▶ TO DO
Working from the data below, write out exactly the lines from its first through the line that contains "Given: Choose the None console radio button", both ends included and pictures omitted.

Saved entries
BEGIN
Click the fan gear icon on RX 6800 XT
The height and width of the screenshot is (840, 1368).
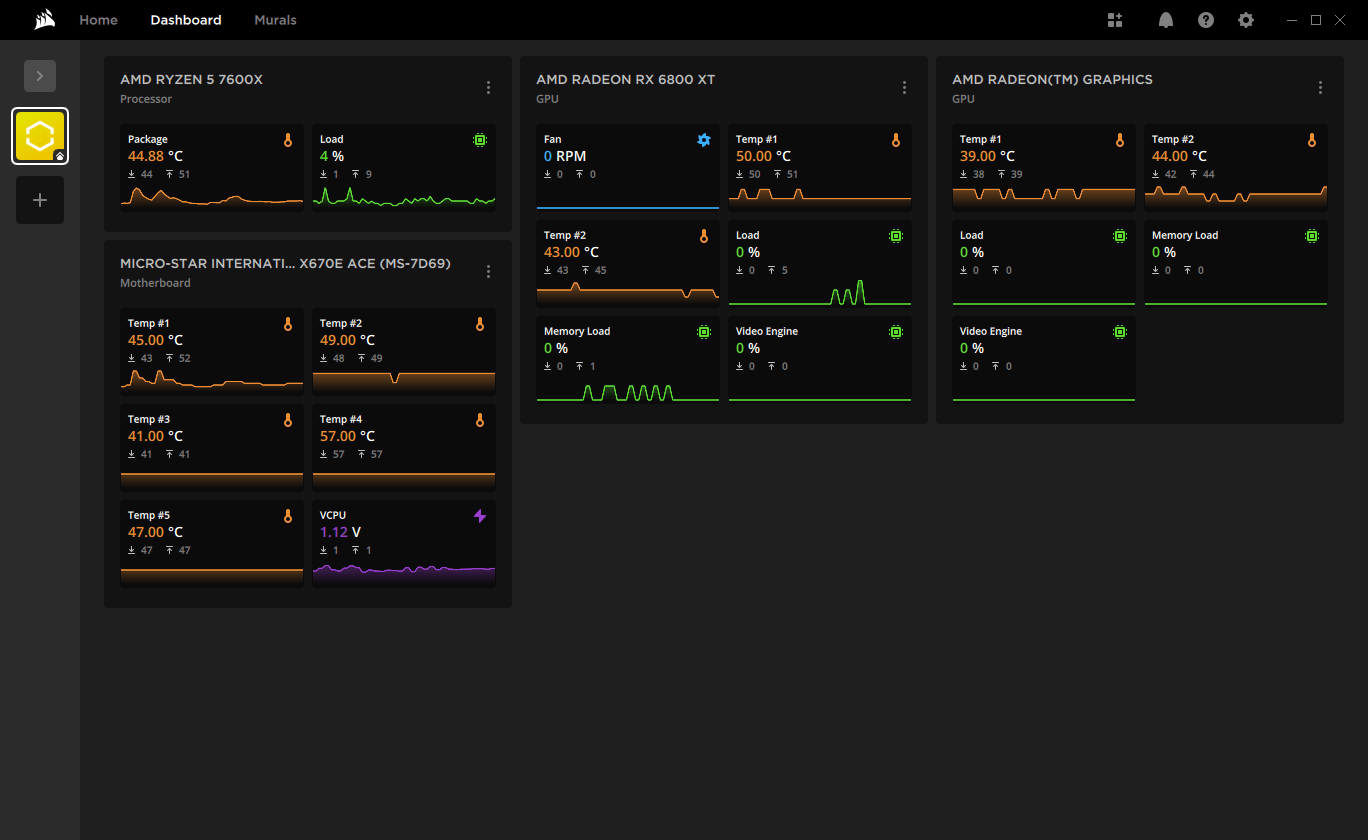coord(703,140)
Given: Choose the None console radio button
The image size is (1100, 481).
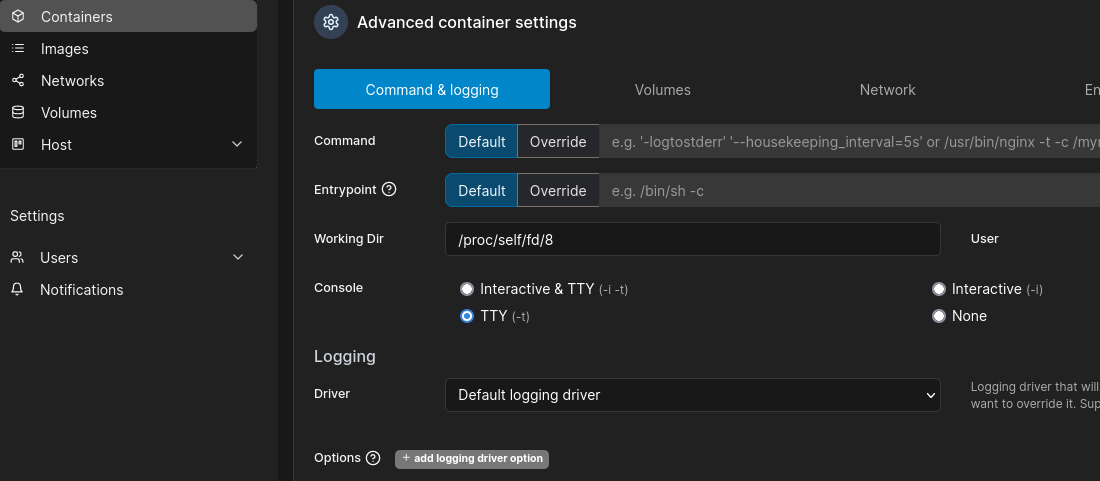Looking at the screenshot, I should tap(938, 316).
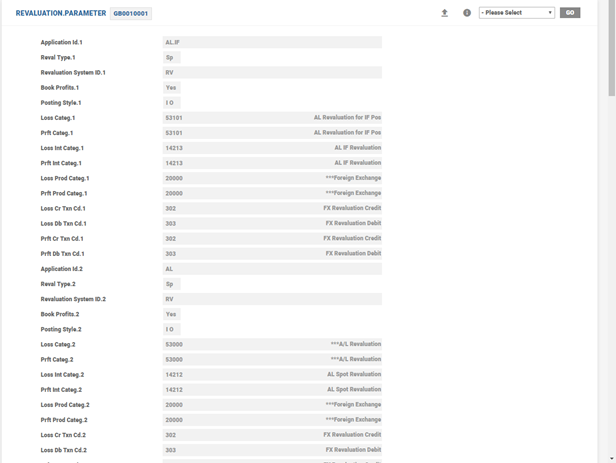The image size is (616, 463).
Task: Click Book Profits.2 Yes value
Action: click(x=171, y=314)
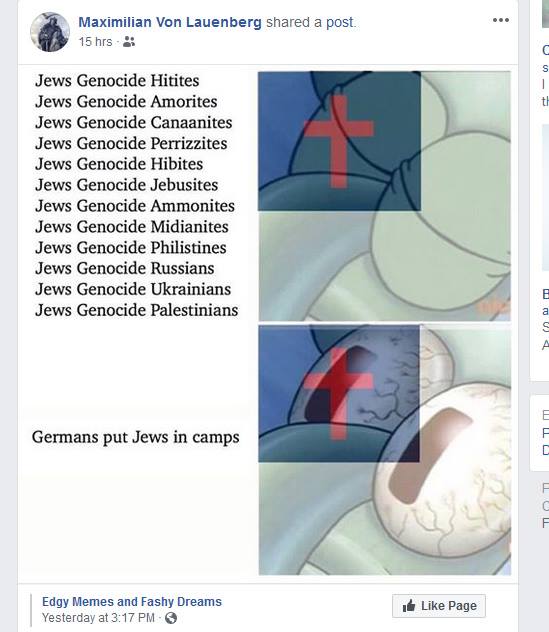Image resolution: width=549 pixels, height=632 pixels.
Task: Click the cropped thumbnail at top of right sidebar
Action: pos(545,14)
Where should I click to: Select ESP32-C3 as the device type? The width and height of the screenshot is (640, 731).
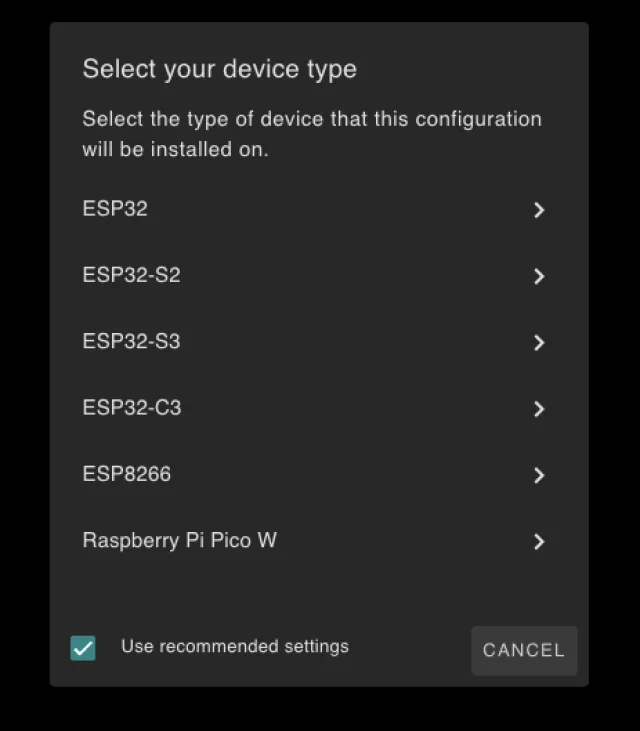click(x=131, y=407)

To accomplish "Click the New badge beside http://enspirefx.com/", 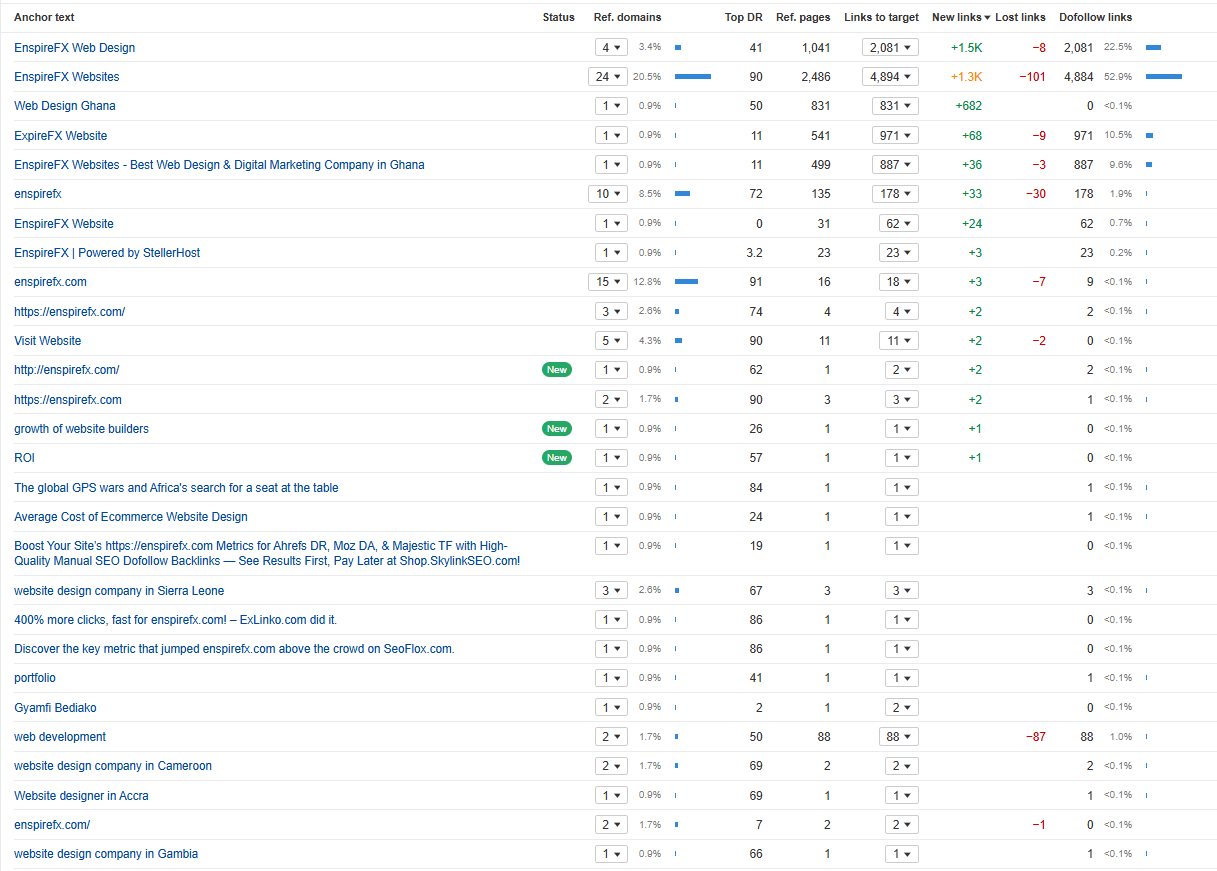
END
▶ TASK SOLUTION
Click the fan gear icon on RX 6800 XT
The height and width of the screenshot is (840, 1368).
coord(703,140)
Given: Choose the None console radio button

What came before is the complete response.